Minimum late-filing penalty miscalculation: The $235-per-partner monthly penalty under IRC Section 6698 is frequently underestimated; multiply by total partners and months late for correct exposure. 

Refund deadline miscalculation: The partner-level refund statute runs three years from the timely filing date; for a 2023 return filed March 15, 2024, the window closes March 15, 2027. 

Incorrect Schedules K-2 and K-3 determination: Assuming no K-2/K-3 is required due to no foreign activity is too broad; partnerships with foreign partners or foreign-source income cannot use the simplified exception. 

Missing Schedule D for capital transactions: Any partnership that sold capital assets in 2023 must attach Schedule D; omitting it results in an incomplete return and a processing mismatch. 

E-filing assumption error: Partnerships filing 10 or more returns of any type must e-file for 2023; submitting on paper when e-filing is mandatory can trigger additional penalties. 

Unsigned return: A Form 1065 not signed by a general partner or LLC member is treated as unfiled by the IRS; penalties continue accruing during the correction delay. 

Frequently Asked Questions

What is IRS Form 1065 (2023) used for?

IRS Form 1065 (2023) is the annual information return that domestic partnerships file to report income, deductions, gains, losses, and credits to the IRS. The partnership itself does not pay federal income tax; each partner reports their allocable share on their individual return. 

Can I still file a 2023 Form 1065 return?

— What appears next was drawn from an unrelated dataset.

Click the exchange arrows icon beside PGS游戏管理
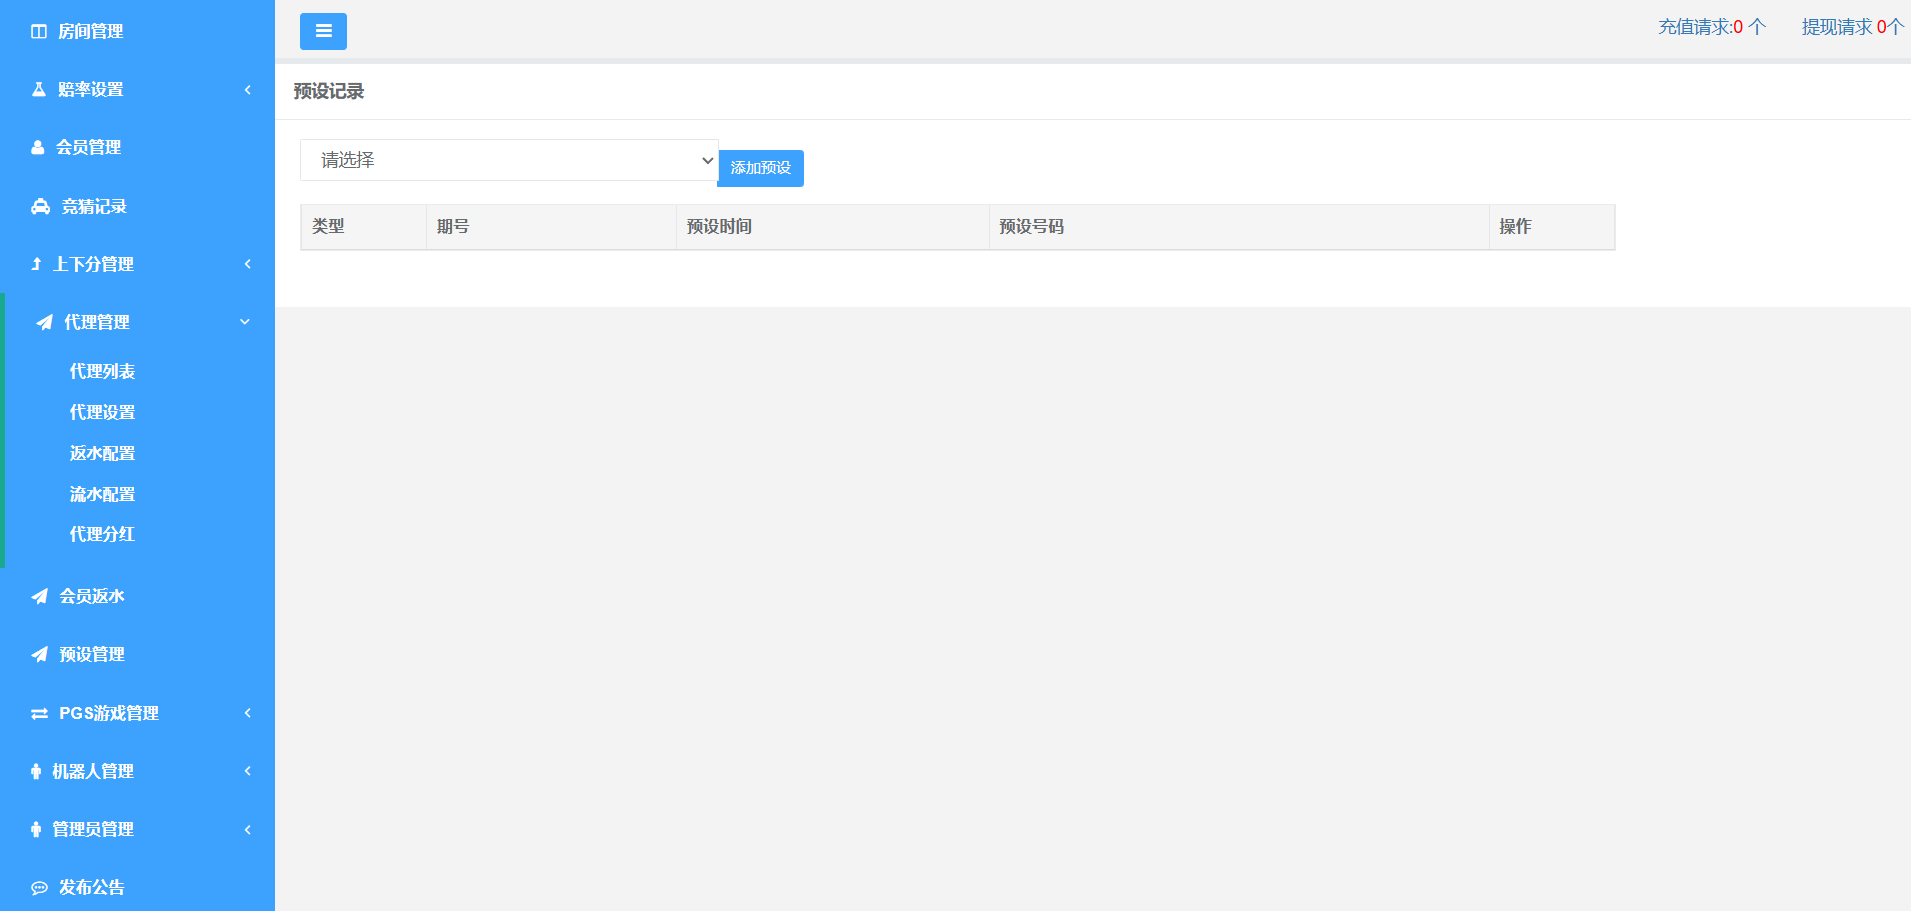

Yes, a 2023 Form 1065 can still be prepared and submitted. Filing now stops the Section 6698 failure-to-file penalty from continuing to accrue, which is charged at $235 per partner per month up to 12 months. The sooner the return is filed, the lower the total penalty exposure across all partners. An IRS business tax account transcript can be requested to verify what, if anything, has already been posted to the partnership's account before filing.

What penalties apply to a late 2023 Form 1065 filing?

Yes, a 2023 Form 1065 can still be prepared and submitted. Filing now stops the Section 6698 failure-to-file penalty from continuing to accrue at $235 per partner per month. An IRS business tax account transcript can confirm what has already been posted before filing.

How do I get 2023 transcripts for this partnership account?

The IRS assesses the Section 6698 failure-to-file penalty at $235 per partner for each month the return is late, up to 12 months. Individual partners who owe tax on their distributive share also face the failure-to-pay penalty under IRC Section 6651 at 0.5% per month plus interest.

What does a return transcript show for a 2023 filing?

A return transcript reflects line-by-line data from the most recently processed version of the filed Form 1065, including ordinary income or loss and separately stated items. It does not show subsequent amendments; use the account transcript alongside it for a complete picture.

What is the deadline for claiming a refund on a 2023 return?

Form 1065 does not generate a direct partnership-level refund. Individual partners may have refund rights on their 2023 allocable share; the general statute allows three years from the filing date or two years from payment, whichever is later. Consult a tax professional for exceptions.

Should the partnership also address state returns for 2023?

Most states that impose income tax on partnerships require a separate state return for the same tax year, with their own deadlines and per-partner penalty provisions. Individual partners may also need to file nonresident state returns where the partnership conducted business in 2023.

Is e-filing available for the 2023 Form 1065?

Yes, e-filing is available and mandatory for partnerships filing 10 or more returns of any type in 2024 under IRS regulations, effective for 2023 returns. Partnerships below the threshold may paper-file to the designated IRS center; use certified mail with return receipt.